Stored data
* * * * * * *
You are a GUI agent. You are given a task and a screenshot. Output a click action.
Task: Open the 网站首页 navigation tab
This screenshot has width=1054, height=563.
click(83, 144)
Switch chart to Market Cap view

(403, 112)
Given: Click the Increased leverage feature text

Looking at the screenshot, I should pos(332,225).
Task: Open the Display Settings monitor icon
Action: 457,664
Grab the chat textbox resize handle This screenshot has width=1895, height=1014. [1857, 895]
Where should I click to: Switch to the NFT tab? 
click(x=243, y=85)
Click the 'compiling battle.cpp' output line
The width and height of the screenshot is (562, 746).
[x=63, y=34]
* * * * * * *
• YOUR OBJECTIVE:
Return each line of the data exactly as it was given.

• EXERCISE ANSWER:
You are a GUI agent. You are given a task and a screenshot. Output a click action.
Task: Open the 网站首页 navigation tab
This screenshot has width=1054, height=563.
click(83, 144)
Switch chart to Market Cap view

(403, 112)
Given: Click the Increased leverage feature text

Looking at the screenshot, I should pos(332,225).
Task: Open the Display Settings monitor icon
Action: 457,664
Grab the chat textbox resize handle This screenshot has width=1895, height=1014. [1857, 895]
Where should I click to: Switch to the NFT tab? 
click(x=243, y=85)
Click the 'compiling battle.cpp' output line
The width and height of the screenshot is (562, 746).
[x=63, y=34]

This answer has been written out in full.